■ What is being asked ■
Reproduce all of the records below, replacing "Credit Cards" with "Debit Cards" and leaving every other character unchanged.

■ Given entries ■
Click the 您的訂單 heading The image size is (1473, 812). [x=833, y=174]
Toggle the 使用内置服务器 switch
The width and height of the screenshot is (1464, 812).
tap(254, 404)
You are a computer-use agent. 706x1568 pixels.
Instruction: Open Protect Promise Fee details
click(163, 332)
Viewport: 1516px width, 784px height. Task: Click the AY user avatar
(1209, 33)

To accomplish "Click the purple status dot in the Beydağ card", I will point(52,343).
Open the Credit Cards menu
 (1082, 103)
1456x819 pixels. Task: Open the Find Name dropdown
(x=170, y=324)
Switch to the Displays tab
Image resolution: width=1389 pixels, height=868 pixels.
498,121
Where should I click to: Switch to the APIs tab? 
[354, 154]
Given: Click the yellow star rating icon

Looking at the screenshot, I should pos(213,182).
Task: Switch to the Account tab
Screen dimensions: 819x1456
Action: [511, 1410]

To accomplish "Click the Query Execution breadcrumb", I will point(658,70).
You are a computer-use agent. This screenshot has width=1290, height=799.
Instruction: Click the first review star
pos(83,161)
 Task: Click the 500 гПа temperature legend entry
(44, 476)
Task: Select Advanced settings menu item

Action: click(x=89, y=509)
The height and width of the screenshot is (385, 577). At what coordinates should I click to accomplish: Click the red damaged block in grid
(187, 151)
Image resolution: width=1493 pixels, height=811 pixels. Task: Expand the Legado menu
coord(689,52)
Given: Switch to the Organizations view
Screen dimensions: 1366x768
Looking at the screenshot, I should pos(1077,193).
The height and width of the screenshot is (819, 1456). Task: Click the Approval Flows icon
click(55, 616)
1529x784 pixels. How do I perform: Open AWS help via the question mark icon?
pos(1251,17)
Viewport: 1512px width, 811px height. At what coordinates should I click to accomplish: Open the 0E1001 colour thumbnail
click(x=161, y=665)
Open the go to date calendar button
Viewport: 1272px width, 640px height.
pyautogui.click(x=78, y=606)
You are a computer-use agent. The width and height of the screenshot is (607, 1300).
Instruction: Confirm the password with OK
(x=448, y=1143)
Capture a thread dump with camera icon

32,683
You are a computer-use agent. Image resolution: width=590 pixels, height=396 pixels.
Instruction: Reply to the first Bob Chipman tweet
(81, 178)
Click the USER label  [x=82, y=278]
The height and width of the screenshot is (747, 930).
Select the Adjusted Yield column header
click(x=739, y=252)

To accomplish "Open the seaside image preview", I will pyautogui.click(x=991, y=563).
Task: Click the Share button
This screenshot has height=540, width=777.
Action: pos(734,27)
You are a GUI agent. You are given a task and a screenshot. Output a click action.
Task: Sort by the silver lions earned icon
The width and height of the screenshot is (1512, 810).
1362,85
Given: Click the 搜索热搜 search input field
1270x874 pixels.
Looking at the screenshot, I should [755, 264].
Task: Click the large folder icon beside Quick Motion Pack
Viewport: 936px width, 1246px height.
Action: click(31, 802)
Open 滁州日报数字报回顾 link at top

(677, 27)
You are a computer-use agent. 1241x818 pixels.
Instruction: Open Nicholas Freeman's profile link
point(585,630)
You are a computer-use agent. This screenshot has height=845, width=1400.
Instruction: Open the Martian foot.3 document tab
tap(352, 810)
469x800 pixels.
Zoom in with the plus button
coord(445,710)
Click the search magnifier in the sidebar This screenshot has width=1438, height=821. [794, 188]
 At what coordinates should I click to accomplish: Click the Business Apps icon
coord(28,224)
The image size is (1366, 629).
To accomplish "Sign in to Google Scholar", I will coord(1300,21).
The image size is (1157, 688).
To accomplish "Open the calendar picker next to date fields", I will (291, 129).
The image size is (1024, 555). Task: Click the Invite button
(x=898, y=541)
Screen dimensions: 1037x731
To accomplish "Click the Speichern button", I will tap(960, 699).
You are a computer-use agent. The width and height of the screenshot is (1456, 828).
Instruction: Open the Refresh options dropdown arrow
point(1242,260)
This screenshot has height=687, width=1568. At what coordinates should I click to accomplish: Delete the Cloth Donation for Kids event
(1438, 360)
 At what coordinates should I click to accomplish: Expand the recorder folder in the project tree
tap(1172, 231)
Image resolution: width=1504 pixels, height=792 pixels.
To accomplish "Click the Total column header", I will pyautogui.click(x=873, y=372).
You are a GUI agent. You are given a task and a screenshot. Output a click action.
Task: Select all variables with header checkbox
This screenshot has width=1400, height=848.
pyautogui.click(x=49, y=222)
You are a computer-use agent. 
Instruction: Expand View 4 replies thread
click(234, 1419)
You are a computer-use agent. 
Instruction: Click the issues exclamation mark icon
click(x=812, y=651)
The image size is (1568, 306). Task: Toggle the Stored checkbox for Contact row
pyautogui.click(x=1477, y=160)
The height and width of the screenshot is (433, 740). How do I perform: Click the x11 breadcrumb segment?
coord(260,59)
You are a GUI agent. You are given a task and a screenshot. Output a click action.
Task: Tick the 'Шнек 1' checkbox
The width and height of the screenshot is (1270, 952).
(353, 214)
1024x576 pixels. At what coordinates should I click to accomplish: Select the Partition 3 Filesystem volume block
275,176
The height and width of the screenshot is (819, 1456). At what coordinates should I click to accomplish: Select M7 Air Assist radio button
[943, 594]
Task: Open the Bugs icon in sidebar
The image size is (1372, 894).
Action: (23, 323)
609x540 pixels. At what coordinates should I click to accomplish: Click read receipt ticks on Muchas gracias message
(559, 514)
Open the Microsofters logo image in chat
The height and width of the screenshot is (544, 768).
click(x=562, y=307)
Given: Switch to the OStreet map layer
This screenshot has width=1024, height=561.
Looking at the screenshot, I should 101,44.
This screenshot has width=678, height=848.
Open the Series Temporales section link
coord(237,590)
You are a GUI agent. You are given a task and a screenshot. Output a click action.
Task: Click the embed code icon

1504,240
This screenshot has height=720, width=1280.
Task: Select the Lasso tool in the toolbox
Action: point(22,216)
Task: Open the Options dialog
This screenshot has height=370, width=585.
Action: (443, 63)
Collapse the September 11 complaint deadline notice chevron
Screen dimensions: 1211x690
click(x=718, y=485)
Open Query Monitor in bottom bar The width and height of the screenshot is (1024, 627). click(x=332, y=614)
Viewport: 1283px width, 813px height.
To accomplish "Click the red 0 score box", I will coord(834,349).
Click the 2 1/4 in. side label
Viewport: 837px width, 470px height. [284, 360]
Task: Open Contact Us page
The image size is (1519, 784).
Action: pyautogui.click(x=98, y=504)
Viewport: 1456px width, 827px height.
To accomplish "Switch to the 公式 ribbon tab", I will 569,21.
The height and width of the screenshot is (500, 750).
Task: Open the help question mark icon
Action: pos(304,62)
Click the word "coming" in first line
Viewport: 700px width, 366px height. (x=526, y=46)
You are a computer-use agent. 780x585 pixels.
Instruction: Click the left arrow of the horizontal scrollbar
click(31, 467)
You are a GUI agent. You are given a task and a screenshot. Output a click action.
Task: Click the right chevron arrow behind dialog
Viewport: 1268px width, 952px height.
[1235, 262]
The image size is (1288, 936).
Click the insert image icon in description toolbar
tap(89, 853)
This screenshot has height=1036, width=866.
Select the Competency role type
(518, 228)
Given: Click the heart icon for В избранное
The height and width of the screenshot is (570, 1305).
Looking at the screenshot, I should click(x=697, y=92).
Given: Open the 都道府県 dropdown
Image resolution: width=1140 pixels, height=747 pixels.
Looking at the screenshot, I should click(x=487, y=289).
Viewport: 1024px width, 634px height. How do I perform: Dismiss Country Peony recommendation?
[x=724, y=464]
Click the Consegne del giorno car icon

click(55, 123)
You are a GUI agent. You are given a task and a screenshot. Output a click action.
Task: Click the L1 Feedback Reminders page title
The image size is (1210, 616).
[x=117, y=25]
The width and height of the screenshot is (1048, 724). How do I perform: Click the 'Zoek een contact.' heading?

■ Output below ■
Click the 您的訂單 heading The image size is (1473, 812). [x=833, y=174]
Toggle the 使用内置服务器 switch
The width and height of the screenshot is (1464, 812).
tap(254, 404)
You are a computer-use agent. 706x1568 pixels.
Instruction: Open Protect Promise Fee details
click(163, 332)
Viewport: 1516px width, 784px height. Task: Click the AY user avatar
(1209, 33)

To accomplish "Click the purple status dot in the Beydağ card", I will point(52,343).
Open the Debit Cards menu
 (1082, 103)
1456x819 pixels. Task: Open the Find Name dropdown
(x=170, y=324)
Switch to the Displays tab
Image resolution: width=1389 pixels, height=868 pixels.
498,121
Where should I click to: Switch to the APIs tab? 
[354, 154]
Given: Click the yellow star rating icon

Looking at the screenshot, I should pos(213,182).
Task: Switch to the Account tab
Screen dimensions: 819x1456
Action: [511, 1410]

To accomplish "Click the Query Execution breadcrumb", I will point(658,70).
You are a computer-use agent. This screenshot has width=1290, height=799.
Instruction: Click the first review star
pos(83,161)
 Task: Click the 500 гПа temperature legend entry
(44, 476)
Task: Select Advanced settings menu item

Action: click(x=89, y=509)
The height and width of the screenshot is (385, 577). At what coordinates should I click to accomplish: Click the red damaged block in grid
(187, 151)
Image resolution: width=1493 pixels, height=811 pixels. Task: Expand the Legado menu
coord(689,52)
Given: Switch to the Organizations view
Screen dimensions: 1366x768
Looking at the screenshot, I should pos(1077,193).
The height and width of the screenshot is (819, 1456). Task: Click the Approval Flows icon
click(55, 616)
1529x784 pixels. How do I perform: Open AWS help via the question mark icon?
pos(1251,17)
Viewport: 1512px width, 811px height. At what coordinates should I click to accomplish: Open the 0E1001 colour thumbnail
click(x=161, y=665)
Open the go to date calendar button
Viewport: 1272px width, 640px height.
pyautogui.click(x=78, y=606)
You are a computer-use agent. The width and height of the screenshot is (607, 1300).
Instruction: Confirm the password with OK
(x=448, y=1143)
Capture a thread dump with camera icon

32,683
You are a computer-use agent. Image resolution: width=590 pixels, height=396 pixels.
Instruction: Reply to the first Bob Chipman tweet
(81, 178)
Click the USER label  [x=82, y=278]
The height and width of the screenshot is (747, 930).
Select the Adjusted Yield column header
click(x=739, y=252)

To accomplish "Open the seaside image preview", I will pyautogui.click(x=991, y=563).
Task: Click the Share button
This screenshot has height=540, width=777.
Action: pos(734,27)
You are a GUI agent. You are given a task and a screenshot. Output a click action.
Task: Sort by the silver lions earned icon
The width and height of the screenshot is (1512, 810).
1362,85
Given: Click the 搜索热搜 search input field
1270x874 pixels.
Looking at the screenshot, I should [755, 264].
Task: Click the large folder icon beside Quick Motion Pack
Viewport: 936px width, 1246px height.
Action: click(31, 802)
Open 滁州日报数字报回顾 link at top

(677, 27)
You are a computer-use agent. 1241x818 pixels.
Instruction: Open Nicholas Freeman's profile link
point(585,630)
You are a computer-use agent. This screenshot has height=845, width=1400.
Instruction: Open the Martian foot.3 document tab
tap(352, 810)
469x800 pixels.
Zoom in with the plus button
coord(445,710)
Click the search magnifier in the sidebar This screenshot has width=1438, height=821. [794, 188]
 At what coordinates should I click to accomplish: Click the Business Apps icon
coord(28,224)
The image size is (1366, 629).
To accomplish "Sign in to Google Scholar", I will coord(1300,21).
The image size is (1157, 688).
To accomplish "Open the calendar picker next to date fields", I will (291, 129).
The image size is (1024, 555). Task: Click the Invite button
(x=898, y=541)
Screen dimensions: 1037x731
To accomplish "Click the Speichern button", I will tap(960, 699).
You are a computer-use agent. The width and height of the screenshot is (1456, 828).
Instruction: Open the Refresh options dropdown arrow
point(1242,260)
This screenshot has height=687, width=1568. At what coordinates should I click to accomplish: Delete the Cloth Donation for Kids event
(1438, 360)
 At what coordinates should I click to accomplish: Expand the recorder folder in the project tree
tap(1172, 231)
Image resolution: width=1504 pixels, height=792 pixels.
To accomplish "Click the Total column header", I will pyautogui.click(x=873, y=372).
You are a GUI agent. You are given a task and a screenshot. Output a click action.
Task: Select all variables with header checkbox
This screenshot has width=1400, height=848.
pyautogui.click(x=49, y=222)
You are a computer-use agent. 
Instruction: Expand View 4 replies thread
click(234, 1419)
You are a computer-use agent. 
Instruction: Click the issues exclamation mark icon
click(x=812, y=651)
The image size is (1568, 306). Task: Toggle the Stored checkbox for Contact row
pyautogui.click(x=1477, y=160)
The height and width of the screenshot is (433, 740). How do I perform: Click the x11 breadcrumb segment?
coord(260,59)
You are a GUI agent. You are given a task and a screenshot. Output a click action.
Task: Tick the 'Шнек 1' checkbox
The width and height of the screenshot is (1270, 952).
(353, 214)
1024x576 pixels. At what coordinates should I click to accomplish: Select the Partition 3 Filesystem volume block
275,176
The height and width of the screenshot is (819, 1456). At what coordinates should I click to accomplish: Select M7 Air Assist radio button
[943, 594]
Task: Open the Bugs icon in sidebar
The image size is (1372, 894).
Action: (23, 323)
609x540 pixels. At what coordinates should I click to accomplish: Click read receipt ticks on Muchas gracias message
(559, 514)
Open the Microsofters logo image in chat
The height and width of the screenshot is (544, 768).
click(x=562, y=307)
Given: Switch to the OStreet map layer
This screenshot has width=1024, height=561.
Looking at the screenshot, I should 101,44.
This screenshot has width=678, height=848.
Open the Series Temporales section link
coord(237,590)
You are a GUI agent. You are given a task and a screenshot. Output a click action.
Task: Click the embed code icon

1504,240
This screenshot has height=720, width=1280.
Task: Select the Lasso tool in the toolbox
Action: point(22,216)
Task: Open the Options dialog
This screenshot has height=370, width=585.
Action: (443, 63)
Collapse the September 11 complaint deadline notice chevron
Screen dimensions: 1211x690
click(x=718, y=485)
Open Query Monitor in bottom bar The width and height of the screenshot is (1024, 627). click(x=332, y=614)
Viewport: 1283px width, 813px height.
To accomplish "Click the red 0 score box", I will coord(834,349).
Click the 2 1/4 in. side label
Viewport: 837px width, 470px height. [284, 360]
Task: Open Contact Us page
The image size is (1519, 784).
Action: pyautogui.click(x=98, y=504)
Viewport: 1456px width, 827px height.
To accomplish "Switch to the 公式 ribbon tab", I will 569,21.
The height and width of the screenshot is (500, 750).
Task: Open the help question mark icon
Action: pos(304,62)
Click the word "coming" in first line
Viewport: 700px width, 366px height. (x=526, y=46)
You are a computer-use agent. 780x585 pixels.
Instruction: Click the left arrow of the horizontal scrollbar
click(31, 467)
You are a GUI agent. You are given a task and a screenshot. Output a click action.
Task: Click the right chevron arrow behind dialog
Viewport: 1268px width, 952px height.
[1235, 262]
The image size is (1288, 936).
Click the insert image icon in description toolbar
tap(89, 853)
This screenshot has height=1036, width=866.
Select the Competency role type
(518, 228)
Given: Click the heart icon for В избранное
The height and width of the screenshot is (570, 1305).
Looking at the screenshot, I should click(x=697, y=92).
Given: Open the 都道府県 dropdown
Image resolution: width=1140 pixels, height=747 pixels.
Looking at the screenshot, I should click(x=487, y=289).
Viewport: 1024px width, 634px height. How do I perform: Dismiss Country Peony recommendation?
[x=724, y=464]
Click the Consegne del giorno car icon

click(55, 123)
You are a GUI agent. You are given a task and a screenshot. Output a click action.
Task: Click the L1 Feedback Reminders page title
The image size is (1210, 616).
[x=117, y=25]
The width and height of the screenshot is (1048, 724). How do I perform: Click the 'Zoek een contact.' heading?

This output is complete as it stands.